SELECTED EXTRACT ::
===============

Amazon's latest Proteus robot responds to straightforward verbal commands and is set to arrive in Europe in 2027.
The concept behind Amazon's latest warehouse robot is that it can be instructed through spoken commands. At the "Delivering the Future" event held on June 4 at the Dartford fulfillment center near London, Amazon introduced an advanced version of Proteus that responds to plain language, eliminating the need for technical commands or a programming interface. Additionally, the company announced plans to invest over €10 billion (approximately $11.6 billion) in its European fulfillment network in the coming years.
The main change lies in its interface. "You tell it what needs to be done. It determines the priority, the route, and the timing," explained Scott Dresser, vice president of Amazon Robotics, who referred to the robot as an assistant for moving materials.
While the current Proteus, now operating at 25 sites in the US, is limited to dock areas and can only transport carts weighing up to 400kg, the new model is engineered to function throughout a fulfillment or delivery site, moving containers as they arrive and transporting them between workstations.

===============

DATA LISTING ::
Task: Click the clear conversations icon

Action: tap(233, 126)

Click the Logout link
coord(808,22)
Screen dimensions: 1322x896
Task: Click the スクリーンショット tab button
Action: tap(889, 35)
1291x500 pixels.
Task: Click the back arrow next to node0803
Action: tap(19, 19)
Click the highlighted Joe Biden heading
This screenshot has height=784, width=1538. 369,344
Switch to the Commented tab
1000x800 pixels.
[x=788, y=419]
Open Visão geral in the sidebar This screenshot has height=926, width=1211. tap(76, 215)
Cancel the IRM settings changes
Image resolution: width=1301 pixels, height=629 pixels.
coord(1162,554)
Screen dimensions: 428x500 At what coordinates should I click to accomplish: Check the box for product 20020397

===============

Please answer from the Proteus robot article: where was the "Delivering the Future" event held? This data can be left aside; it isn't needed here.

FULL ANSWER ::
At the Dartford fulfillment center near London.